Even Vladimir Putin had to back away from an attempt to raise the pension age in 2018. Murdering journalists, imprisoning dissidents, hurling young Russians into the Ukrainian meat-grinder – nothing else the old monster has done has hurt his popularity as much as trying to persuade women to wait until 63 before they started receiving government cheques. What chance, then, of getting such a change agreed in a pluralist democracy?

Which, of course, brings us to the Waspi campaign, now jubilant at what it portrays as an endorsement by the Parliamentary Ombudsman.

Let’s review the story. In 1995, partly in response to increasingly expansive judicial interpretations of equalities laws, John Major’s government legislated to equalise men and women’s pensions. Both sexes would retire at 65 (there were two sexes in those days). Precisely to give the affected women time to adjust, the change was to be phased in, beginning in 2010.

The legislation elicited a good deal of coverage at the time, and most of those in the relevant age cohort ordered their finances accordingly. But, inevitably, some did not. I say “inevitably” quite deliberately. In any social security system, there will be hard marginal cases. It happens wherever we draw the line, and is not an argument against any given system. Move the line, and a different set of people will be hard done by.

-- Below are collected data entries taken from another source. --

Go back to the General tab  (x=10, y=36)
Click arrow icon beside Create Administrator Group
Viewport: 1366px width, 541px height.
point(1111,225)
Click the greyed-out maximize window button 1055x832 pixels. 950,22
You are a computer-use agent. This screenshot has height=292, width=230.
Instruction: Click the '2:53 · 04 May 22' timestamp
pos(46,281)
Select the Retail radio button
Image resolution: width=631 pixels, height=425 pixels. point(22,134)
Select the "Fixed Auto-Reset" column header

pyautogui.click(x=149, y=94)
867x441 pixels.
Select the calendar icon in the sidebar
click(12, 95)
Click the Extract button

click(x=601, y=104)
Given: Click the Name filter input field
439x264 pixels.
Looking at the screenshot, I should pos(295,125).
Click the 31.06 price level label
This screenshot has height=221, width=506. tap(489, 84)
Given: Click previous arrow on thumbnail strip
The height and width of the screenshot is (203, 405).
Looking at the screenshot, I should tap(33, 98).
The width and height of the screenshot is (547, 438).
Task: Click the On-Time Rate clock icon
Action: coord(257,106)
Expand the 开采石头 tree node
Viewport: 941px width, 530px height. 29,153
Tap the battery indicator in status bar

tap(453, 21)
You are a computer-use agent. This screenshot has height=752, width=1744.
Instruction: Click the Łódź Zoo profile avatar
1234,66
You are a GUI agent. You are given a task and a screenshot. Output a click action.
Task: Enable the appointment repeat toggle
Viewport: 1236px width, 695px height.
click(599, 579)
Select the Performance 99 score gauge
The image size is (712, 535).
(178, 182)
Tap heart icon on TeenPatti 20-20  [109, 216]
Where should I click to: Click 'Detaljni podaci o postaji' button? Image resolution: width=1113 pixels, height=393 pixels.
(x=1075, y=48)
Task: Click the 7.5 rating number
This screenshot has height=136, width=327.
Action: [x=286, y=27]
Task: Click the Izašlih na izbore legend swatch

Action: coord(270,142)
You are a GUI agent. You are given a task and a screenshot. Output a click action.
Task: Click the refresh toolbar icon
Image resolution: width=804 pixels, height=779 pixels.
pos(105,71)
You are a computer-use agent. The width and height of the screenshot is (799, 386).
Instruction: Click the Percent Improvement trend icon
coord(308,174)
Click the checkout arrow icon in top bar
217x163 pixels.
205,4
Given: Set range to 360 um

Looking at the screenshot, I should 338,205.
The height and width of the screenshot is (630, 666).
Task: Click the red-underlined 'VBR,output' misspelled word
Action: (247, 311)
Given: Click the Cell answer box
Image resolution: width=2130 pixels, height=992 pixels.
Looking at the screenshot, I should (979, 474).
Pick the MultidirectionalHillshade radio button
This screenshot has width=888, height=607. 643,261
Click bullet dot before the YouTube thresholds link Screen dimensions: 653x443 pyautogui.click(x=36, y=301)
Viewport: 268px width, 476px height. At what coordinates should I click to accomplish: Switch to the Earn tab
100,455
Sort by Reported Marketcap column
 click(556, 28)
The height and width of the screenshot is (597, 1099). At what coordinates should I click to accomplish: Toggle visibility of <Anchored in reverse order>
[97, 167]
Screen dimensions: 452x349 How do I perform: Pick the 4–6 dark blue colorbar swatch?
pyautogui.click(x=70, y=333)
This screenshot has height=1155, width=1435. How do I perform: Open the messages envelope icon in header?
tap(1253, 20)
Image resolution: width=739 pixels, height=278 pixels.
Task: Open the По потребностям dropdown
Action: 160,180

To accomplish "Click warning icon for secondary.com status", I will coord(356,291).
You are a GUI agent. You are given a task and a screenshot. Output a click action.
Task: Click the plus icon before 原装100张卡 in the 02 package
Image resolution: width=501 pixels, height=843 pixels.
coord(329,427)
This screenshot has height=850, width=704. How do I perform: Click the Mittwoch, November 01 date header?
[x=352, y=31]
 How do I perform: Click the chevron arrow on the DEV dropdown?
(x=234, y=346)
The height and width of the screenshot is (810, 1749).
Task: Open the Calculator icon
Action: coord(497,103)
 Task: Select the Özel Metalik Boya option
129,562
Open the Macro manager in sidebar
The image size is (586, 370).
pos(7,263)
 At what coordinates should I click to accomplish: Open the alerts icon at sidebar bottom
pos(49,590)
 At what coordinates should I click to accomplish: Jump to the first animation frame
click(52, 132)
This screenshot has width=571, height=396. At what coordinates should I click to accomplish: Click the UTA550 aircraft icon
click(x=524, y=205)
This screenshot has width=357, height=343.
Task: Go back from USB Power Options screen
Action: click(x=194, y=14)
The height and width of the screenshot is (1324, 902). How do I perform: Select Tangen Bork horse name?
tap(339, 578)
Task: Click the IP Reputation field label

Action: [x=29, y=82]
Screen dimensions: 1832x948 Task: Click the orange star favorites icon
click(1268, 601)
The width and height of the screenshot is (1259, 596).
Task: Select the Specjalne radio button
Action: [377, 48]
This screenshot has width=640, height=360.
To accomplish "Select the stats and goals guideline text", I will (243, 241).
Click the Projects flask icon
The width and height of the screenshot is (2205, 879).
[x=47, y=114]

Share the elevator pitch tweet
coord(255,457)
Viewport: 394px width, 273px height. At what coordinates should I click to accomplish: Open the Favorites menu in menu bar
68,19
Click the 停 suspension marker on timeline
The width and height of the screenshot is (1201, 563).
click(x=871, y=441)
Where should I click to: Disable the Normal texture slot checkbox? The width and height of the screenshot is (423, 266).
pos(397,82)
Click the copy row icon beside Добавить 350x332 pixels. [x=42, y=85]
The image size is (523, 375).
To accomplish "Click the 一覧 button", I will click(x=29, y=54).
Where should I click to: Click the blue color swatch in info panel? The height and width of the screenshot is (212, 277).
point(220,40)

Anyway, in 2006, a survey revealed that some women were unaware of the change, and the DWP decided to send out letters. Our administrative state being inefficient, those letters were delayed by 28 months. That is the fault that the Ombudsman identified.

For the Waspi leaders, the finding is a godsend, allowing them to revive a campaign that had been finished off both legally (a court ruling in 2020 found that governments could set whatever pension age they pleased) and politically (Jeremy Corbyn’s wastrel promise to make good the shortfall was the final nail in Labour’s coffin in 2019, and the pledge was dropped by his successors).

In order to stir up the issue again, though, the Waspis must blur the distinction between what the Ombudsman recommends – limited compensation for delayed letters – and their original demand for the money they would have got had the state let them retire earlier.

The tactic is working. Most Waspi supporters and, as far as I can tell, most of the country, seem to think that the Government has been told to make restitution, and that the sums being discussed by the Ombudsman – less than £3,000 per claimant – are therefore inadequate.

You have to hand it to the Waspis, they are a hell of a campaign group. Their very name is a marketing triumph. They are not, in any meaningful sense, Women Against State Pension Inequality, since their whole shtick is that pensions for men and women, at least based on their age, should remain unequal.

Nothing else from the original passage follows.